In [20] (extended from [21]), all three types are used separately to label programming tools. The tools are labelled based on the technique used (e.g. “Model Tracing”, “Data Analysis”, “Program Transformations”), the nature of the feedback (e.g. “Knowledge about Task Constraints”, “Knowledge about Concepts”, “Knowledge about Mistakes”) and also separately based on their “adaptability” (i.e. the input required by the system, such as “Solution Templates”, “Model Solutions” or “Test Data”).

Since the purpose of these previous surveys has generally been to compare feedback tools, they focused on dividing feedback into general categories so these tools could be distinguished. In contrast, while our work also uses the technique to classify feedback and also makes reference to the input and nature of the feedback, our focus is not on assigning feedback techniques to categories, but instead on building one simple and integrated picture of these. Our work considers the individual components that comprise these techniques, and utilises these to draw out insights about the nature of hint generation. As such, it conducts a deeper exploration into the nature of programming hints.

Our work is situated more broadly in the area of automated programming tutors. Other reviews in this area have considered techniques for automated assessment (e.g. [22] and [23]), or approaches to tutoring that can be supported by AI techniques [24], such as “example”, “simulation” or “dialogue”-based approaches. In addition, some work has focused on the general features of programming tutors, such as the programming languages taught, or primary and supplementary features [25]. While some of these reviews also reference automated programming feedback, it is generally brief or not the main focus.

Our work also relates to reviews on automated software repair and debugging. For example, [26] presents a bibliography of automated software repair techniques and [27] surveys algorithmic debugging strategies. While our work also reviews some techniques for debugging and repairing programs, the focus is on producing hints for students in an educational context, where different resources may be available to the system, such as data from peers or teachers.

3 Scope

The scope of this survey is recent (2014-2018) techniques for generating automated hints for programming exercises:

  1. We consider a programming hint to be any type of feedback that improves a student’s knowledge of how to complete a programming exercise. For example, it may help them to identify mistakes in their program, suggest potential ways to proceed, recommend concepts to revise or clarify the task requirements. However, it does not, for example, include feedback aimed at encouragement or emotional support.

  2. We define automated hints very broadly to be any hints where no human intervention is required between the time the hint is requested and the time the hint is given. As such, it can still include hints generated using historical peer data, pre-written teacher hints, or other resources produced by people, so long as human intervention is not required when the actual hint is produced. However, it does not include peer-to-peer hints or teacher hints written after the hint is requested.

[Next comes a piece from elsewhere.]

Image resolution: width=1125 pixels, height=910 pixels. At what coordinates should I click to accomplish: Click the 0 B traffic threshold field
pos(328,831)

Note that this paper focuses on methods for generating hints. For this reason, work on hint timing (e.g. based on student emotion [28, 29]), restricting hint availability (e.g. to prevent hint overuse [30]) or deciding which hint technique to use for a particular student (e.g. using student models) are beyond the scope of this paper.

Note also that, while the focus of this paper is automated hints and not automated grading, sometimes papers on automated grading are discussed if the grading technique could also be used to produce hints. For example, test cases can be used to grade student programs, but can also be used to give hints about the types of inputs the program is failing on.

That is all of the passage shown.